### [INSTRUCTIONS FOR THE TASK]
Scan the entries below, and for each line that includes the word "agent", make a copy.

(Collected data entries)
▼

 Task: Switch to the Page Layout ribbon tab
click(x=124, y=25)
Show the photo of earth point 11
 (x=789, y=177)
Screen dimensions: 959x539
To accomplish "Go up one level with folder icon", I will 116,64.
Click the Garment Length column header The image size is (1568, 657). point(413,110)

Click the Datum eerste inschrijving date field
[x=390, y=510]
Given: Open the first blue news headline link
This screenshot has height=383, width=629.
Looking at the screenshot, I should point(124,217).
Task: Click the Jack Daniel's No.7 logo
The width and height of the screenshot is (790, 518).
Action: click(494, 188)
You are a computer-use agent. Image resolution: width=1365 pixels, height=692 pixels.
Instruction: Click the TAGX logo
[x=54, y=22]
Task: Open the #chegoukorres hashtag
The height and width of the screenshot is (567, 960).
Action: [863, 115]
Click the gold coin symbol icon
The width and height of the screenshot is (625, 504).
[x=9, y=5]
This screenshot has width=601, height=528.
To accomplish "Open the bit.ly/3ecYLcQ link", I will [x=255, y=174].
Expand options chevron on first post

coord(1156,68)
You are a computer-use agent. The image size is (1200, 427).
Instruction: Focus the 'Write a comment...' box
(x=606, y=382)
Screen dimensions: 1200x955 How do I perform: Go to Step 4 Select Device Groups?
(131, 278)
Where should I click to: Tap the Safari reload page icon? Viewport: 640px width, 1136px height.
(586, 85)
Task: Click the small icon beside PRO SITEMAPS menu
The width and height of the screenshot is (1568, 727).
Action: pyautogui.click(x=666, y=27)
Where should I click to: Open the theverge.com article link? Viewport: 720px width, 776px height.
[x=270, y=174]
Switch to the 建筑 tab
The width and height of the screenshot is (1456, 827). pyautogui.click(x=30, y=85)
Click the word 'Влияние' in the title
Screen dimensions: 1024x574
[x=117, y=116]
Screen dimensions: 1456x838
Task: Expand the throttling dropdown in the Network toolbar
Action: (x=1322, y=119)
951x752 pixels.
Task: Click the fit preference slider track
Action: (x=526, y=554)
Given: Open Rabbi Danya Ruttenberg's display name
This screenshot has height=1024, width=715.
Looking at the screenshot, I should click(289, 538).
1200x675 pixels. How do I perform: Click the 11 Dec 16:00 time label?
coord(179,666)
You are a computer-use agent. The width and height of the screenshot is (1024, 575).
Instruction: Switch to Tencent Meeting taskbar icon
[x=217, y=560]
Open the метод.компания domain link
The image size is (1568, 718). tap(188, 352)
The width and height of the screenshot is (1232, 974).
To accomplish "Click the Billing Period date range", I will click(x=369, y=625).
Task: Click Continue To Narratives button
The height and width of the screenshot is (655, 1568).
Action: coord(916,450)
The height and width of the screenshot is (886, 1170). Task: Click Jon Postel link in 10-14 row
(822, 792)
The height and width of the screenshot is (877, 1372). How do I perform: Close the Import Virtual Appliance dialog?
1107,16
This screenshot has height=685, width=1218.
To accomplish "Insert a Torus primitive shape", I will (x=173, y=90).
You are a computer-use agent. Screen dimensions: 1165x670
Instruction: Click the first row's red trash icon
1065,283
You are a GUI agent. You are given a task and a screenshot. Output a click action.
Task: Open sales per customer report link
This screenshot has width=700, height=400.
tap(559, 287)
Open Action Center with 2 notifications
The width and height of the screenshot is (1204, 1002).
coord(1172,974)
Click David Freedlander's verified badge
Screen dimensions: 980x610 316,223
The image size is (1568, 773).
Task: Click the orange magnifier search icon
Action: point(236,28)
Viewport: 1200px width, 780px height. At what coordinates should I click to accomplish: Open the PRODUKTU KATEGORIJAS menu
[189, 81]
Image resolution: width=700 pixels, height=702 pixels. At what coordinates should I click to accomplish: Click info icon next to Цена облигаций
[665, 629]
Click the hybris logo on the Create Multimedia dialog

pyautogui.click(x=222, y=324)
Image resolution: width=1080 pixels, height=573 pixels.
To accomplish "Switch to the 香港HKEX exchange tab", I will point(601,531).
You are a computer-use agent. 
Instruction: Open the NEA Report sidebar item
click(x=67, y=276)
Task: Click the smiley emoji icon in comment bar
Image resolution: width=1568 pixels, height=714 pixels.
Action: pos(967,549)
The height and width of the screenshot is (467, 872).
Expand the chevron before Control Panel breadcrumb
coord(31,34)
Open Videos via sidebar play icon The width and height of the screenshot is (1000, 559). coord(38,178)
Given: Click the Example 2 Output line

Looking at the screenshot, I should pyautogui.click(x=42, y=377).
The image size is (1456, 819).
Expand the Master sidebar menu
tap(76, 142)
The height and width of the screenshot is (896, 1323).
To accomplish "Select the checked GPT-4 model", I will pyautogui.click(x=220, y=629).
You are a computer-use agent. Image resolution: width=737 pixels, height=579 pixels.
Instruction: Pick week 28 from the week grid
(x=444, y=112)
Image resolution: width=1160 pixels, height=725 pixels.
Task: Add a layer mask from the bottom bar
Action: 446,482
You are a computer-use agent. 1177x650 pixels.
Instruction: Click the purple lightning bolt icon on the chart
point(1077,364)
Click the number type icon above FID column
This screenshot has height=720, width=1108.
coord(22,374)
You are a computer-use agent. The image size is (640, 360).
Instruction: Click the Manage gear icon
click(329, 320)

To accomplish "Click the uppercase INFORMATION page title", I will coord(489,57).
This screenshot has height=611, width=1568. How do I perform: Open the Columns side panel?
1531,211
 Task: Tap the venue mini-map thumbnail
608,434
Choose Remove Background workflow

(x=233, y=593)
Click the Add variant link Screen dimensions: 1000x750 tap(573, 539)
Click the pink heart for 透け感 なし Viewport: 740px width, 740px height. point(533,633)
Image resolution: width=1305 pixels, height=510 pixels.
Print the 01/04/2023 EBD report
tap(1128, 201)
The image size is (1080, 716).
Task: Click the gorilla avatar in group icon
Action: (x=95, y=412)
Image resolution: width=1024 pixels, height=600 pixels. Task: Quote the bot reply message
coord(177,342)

▲

### [TASK RESULT]
You are a computer-use agent. Image resolution: width=1365 pixels, height=692 pixels.
You are a computer-use agent. The image size is (1200, 427).
You are a computer-use agent. The width and height of the screenshot is (1024, 575).
You are a computer-use agent. Screen dimensions: 1165x670
You are a GUI agent. You are given a task and a screenshot. Output a click action.
You are a computer-use agent. 
You are a computer-use agent. Image resolution: width=737 pixels, height=579 pixels.
You are a computer-use agent. 1177x650 pixels.
You are a computer-use agent. The image size is (640, 360).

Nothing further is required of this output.